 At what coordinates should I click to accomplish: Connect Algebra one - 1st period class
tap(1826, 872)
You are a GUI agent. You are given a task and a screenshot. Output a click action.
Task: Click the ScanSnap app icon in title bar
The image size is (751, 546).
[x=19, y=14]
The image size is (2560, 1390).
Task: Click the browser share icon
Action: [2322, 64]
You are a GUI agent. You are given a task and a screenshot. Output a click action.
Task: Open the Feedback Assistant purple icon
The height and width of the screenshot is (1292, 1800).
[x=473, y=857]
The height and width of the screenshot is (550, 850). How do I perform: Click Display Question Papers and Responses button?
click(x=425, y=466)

# TO DO
Update the records above by replacing "GUI agent" with "computer-use agent" wherever it occurs, and leave everything else unchanged.

# RESPONSE TO THE TASK
 At what coordinates should I click to accomplish: Connect Algebra one - 1st period class
tap(1826, 872)
You are a computer-use agent. You are given a task and a screenshot. Output a click action.
Task: Click the ScanSnap app icon in title bar
The image size is (751, 546).
[x=19, y=14]
The image size is (2560, 1390).
Task: Click the browser share icon
Action: [2322, 64]
You are a computer-use agent. You are given a task and a screenshot. Output a click action.
Task: Open the Feedback Assistant purple icon
The height and width of the screenshot is (1292, 1800).
[x=473, y=857]
The height and width of the screenshot is (550, 850). How do I perform: Click Display Question Papers and Responses button?
click(x=425, y=466)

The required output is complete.